Senate Judicial Proceedings Chairman William C. Smith Jr. (D-Montgomery), front, and the committee’s vice-chair Sen. Jeffrey D. Waldstreicher (D-Montgomery). Photo by Danielle E. Gaines.

After nearly eight-and-a-half hours of contentious debate and over a dozen attempts to amend it, the House Police Accountability Act of 2021 moved out of the Senate Judicial Proceedings Committee late Tuesday night.

The bill, sponsored by House Speaker Adrienne A. Jones (D-Baltimore County), passed on a party-line vote of 7-4.

But the mood was solemn in the Senate committee. Republicans on the panel were especially critical of the legislation and the process.

“I think we were destined to have a failing product from the beginning,” Senate Minority Whip Michael J. Hough (R-Frederick) said before casting his final vote on the bill Tuesday night. “Both chambers didn’t start with similar legislation; neither chamber conferenced it; we’re taking the House bill in one day and trying to rewrite it and their process is very flawed.”

In early March, the Senate Judicial Proceedings committee passed a package of nine police reform bills over to the House chamber. Most measures had bipartisan support.

“I was so proud of the bipartisan bills to be passed in the Senate a month ago that this morning I sent a very lengthy email to everybody on my list, proudly talking about how we had achieved a bipartisan consensus and the Maryland State Senate was working in exactly the way that people should expect us to work,” Sen. Christopher R. West (R-Baltimore County) said Tuesday night. “Now I’m going to have to send out another email saying I was too early or premature because everything seems to have collapsed.”

Some committee members struggled with different aspects of Jones’ wide-ranging, comprehensive bill, saying it does away with its original intent to root out bad officers.

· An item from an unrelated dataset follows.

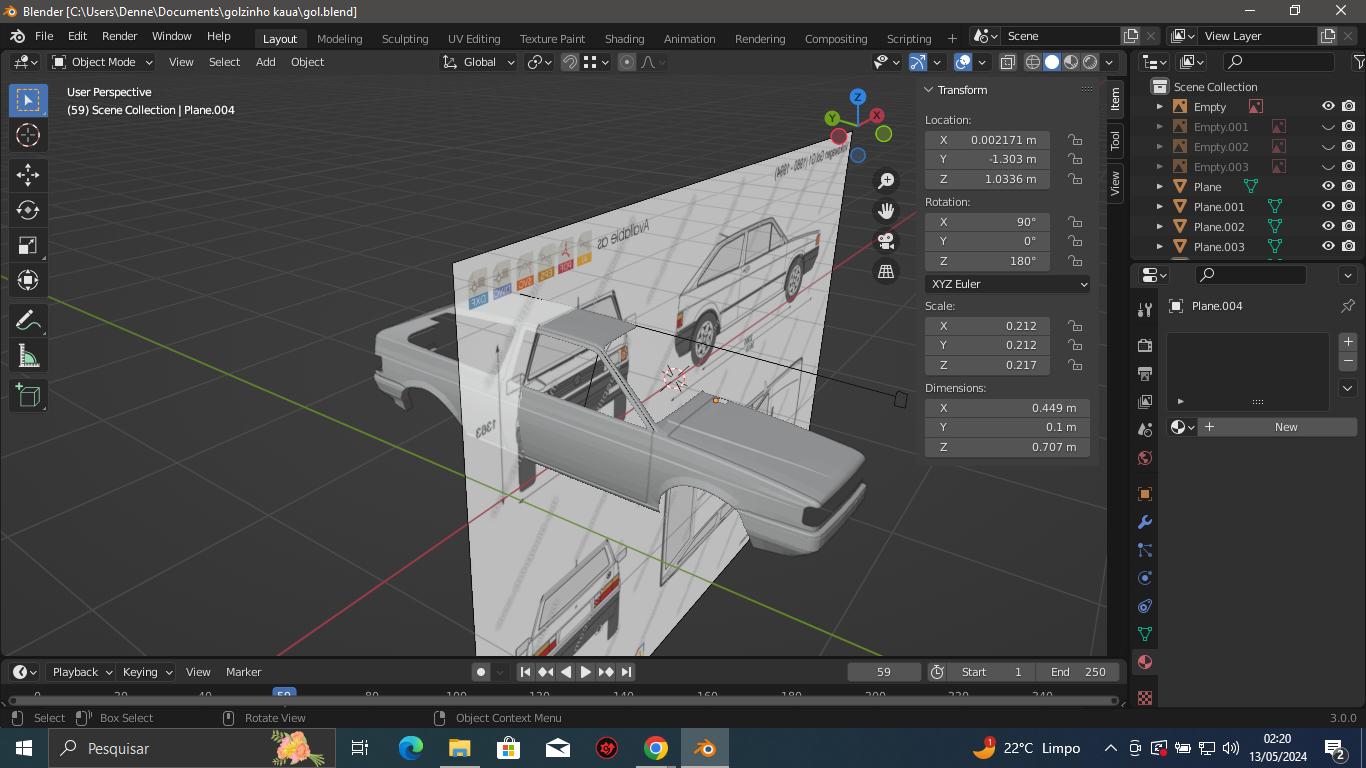
Task: Hide the Plane.001 object in outliner
Action: [1328, 207]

“The nine bills that the Senate worked arduously over, and we had to painfully re-litigate tonight, and members had to painfully re-vote and re-litigate line-after-line … this whole process, I feel, is just going to be taken over by the House,” Hough said.

The House Judiciary Committee held bill hearings for the Senate police reform package last week.

Asked in a text message if or when the committee planned to vote on the Senate bills, Alexandra M. Hughes, Jones’ chief of staff, told Maryland Matters “soon.”

As the explanations of senators’ votes went on Tuesday night, Senate Judicial Proceedings Committee Chairman William C. Smith Jr. (D-Montgomery) appeared to grow more and more exhausted: He rested his feet on the edge of his desk, drawing his knees close to his chest; his hand clung to his brow as if it were magnetized, and he paused every few minutes to take a deep, deliberate breath.

Once the final vote was called, he gaveled the meeting out and quickly disappeared.

The rhetoric in the committee room from Republican members was focused on politics, winning and losing.

“What’s happened today represents the capitulation of the Maryland State Senate to the Maryland House of Delegates,” West said before the bill’s final vote. “Clearly, they’ve won, and I have no confidence that they will treat the other bills that we produce any more fairly than this bill.”

“It’s a shame that the two institutions have not figured out how to work together,” he continued. “But rather, because the Speaker of the House has indicated this bill is her baby, the Senate feels like we have to lie down and let her roll over us.”

At one point, Sen. Robert G. Cassilly (R-Harford) complained about Democrats on the committee voting in favor of the bill, despite their complaints about a lack of clarity surrounding measures in the legislation.

“It’s like ‘no, we’re not going to change this because Adrienne says that’s the law, so that’s the law,'” Cassilly said. “It feels like we’re voting just to vote.”

That prompted Hughes and House Judiciary Committee Vice Chair Vanessa E. Atterbeary (D-Howard) to jump to the House speaker’s defense. Both tweeted that Cassilly should “show some respect.”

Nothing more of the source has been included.